Chronic myeloid leukemia: see what is known about the disease

The incidence of chronic myeloid leukemia (CML) is one to two cases per 100,000 people per year, corresponding to 15% of leukemias in adults.

The preferred age range is between 45 and 55 years, although it can occur, more rarely, in the elderly, children and adolescents.

Classically, CML manifested itself in three consecutive phases:

  • the chronic phase in which the patient remains clinically and laboratory stable for 3 to 5 years;
  • the accelerated phase generally characterized by one or more of the following findings: significant enlargement of the spleen, presence of more than 15% blasts, more than 20% basophils, and thrombocytopenia; and
  • the call blast crisis an exacerbation of leukemia that is difficult to control with treatment. This phase is characterized by the presence of 30% blasts or extramedullary leukemic infiltration. Depending on the nature of the blast cells, the exacerbation may be lymphoid (30% of cases) or myeloid (70% of cases).

CML is a disease that involves a specific chromosomal alteration with environmental influences, such as exposure to radiation and chemical agents.

The genetic event responsible for CML consists of a reciprocal translocation t(9;22) (q34;q1.1) in hematopoietic stem cells. Approximately 95% of CML cases have the translocation between chromosomes 9 and 22, which results in the Philadelphia (Ph) chromosome.

Cytogenetic detection of this translocation identifies typical CML. The detection of this abnormality in the 1960s at the University of Pennsylvania was the first evidence that cancer could arise from acquired genetic alterations.

Later studies in this regard demonstrated that chromosomal translocation produces a chimeric gene, formed by the fusion of two genes: the breakpoint cluster region (BCR) gene — located on chromosome 22 — and the abelson oncogene (ABL) gene — located on chromosome 9 — producing an active BCR-ABL transcript on the rearranged Philadelphia (Ph) chromosome.

In CML, BCR-ABL transcripts may have different sizes because chromosomal breaks occur at different sites in the BCR gene, resulting in two messenger ribonucleic acid (RNA) isoforms (b3a2 and b2a2), which are generally translated into a protein of approximately 210 kDa with tyrosine kinase function.

Some CML patients may have an alternative breakpoint on chromosome 22, resulting in a 190 kDa protein.

Approximately 50% of patients are completely asymptomatic, and the diagnosis is made with a blood count, performed for any clinical situation, pre-operatively or even during a check-up.

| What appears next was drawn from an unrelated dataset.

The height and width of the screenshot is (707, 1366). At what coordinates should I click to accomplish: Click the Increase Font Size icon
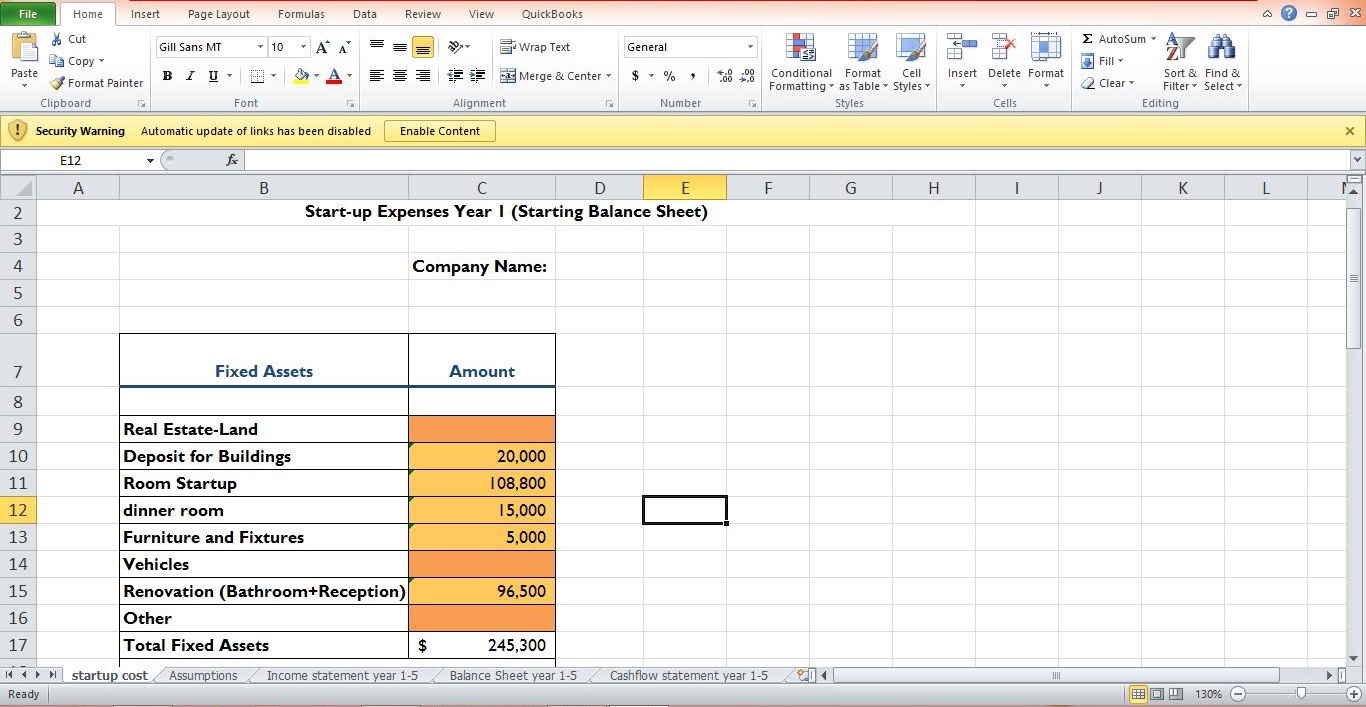(x=322, y=47)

Systemic symptoms may occur, such as fatigue, tiredness, sweating or weight loss. Due to the enlarged spleen, there may be distension or an increase in abdominal volume, pain or a feeling of fullness. It is common to have an increase in uric acid or signs of gouty arthritis.

Splenomegaly occurs in 50% to 80% of cases; anemia, in approximately 50%; and large leukocytosis (> 100,000/mm3), in 50% to 70% of patients. A possible finding is thrombocytosis (> 600,000/mm3). An investigation for CML should always be performed in patients suspected of essential thrombocythemia.

The white blood cell differential shows a left-shifted scaling of mature neutrophils to myeloblasts. Basophilia and eosinophilia are common findings. Leukocyte alkaline phosphatase is usually low.

Bone marrow (BM) study by myelogram or biopsy shows granulocytic hyperplasia. Other nonspecific biopsy findings include reticulin fibrosis and vascularization.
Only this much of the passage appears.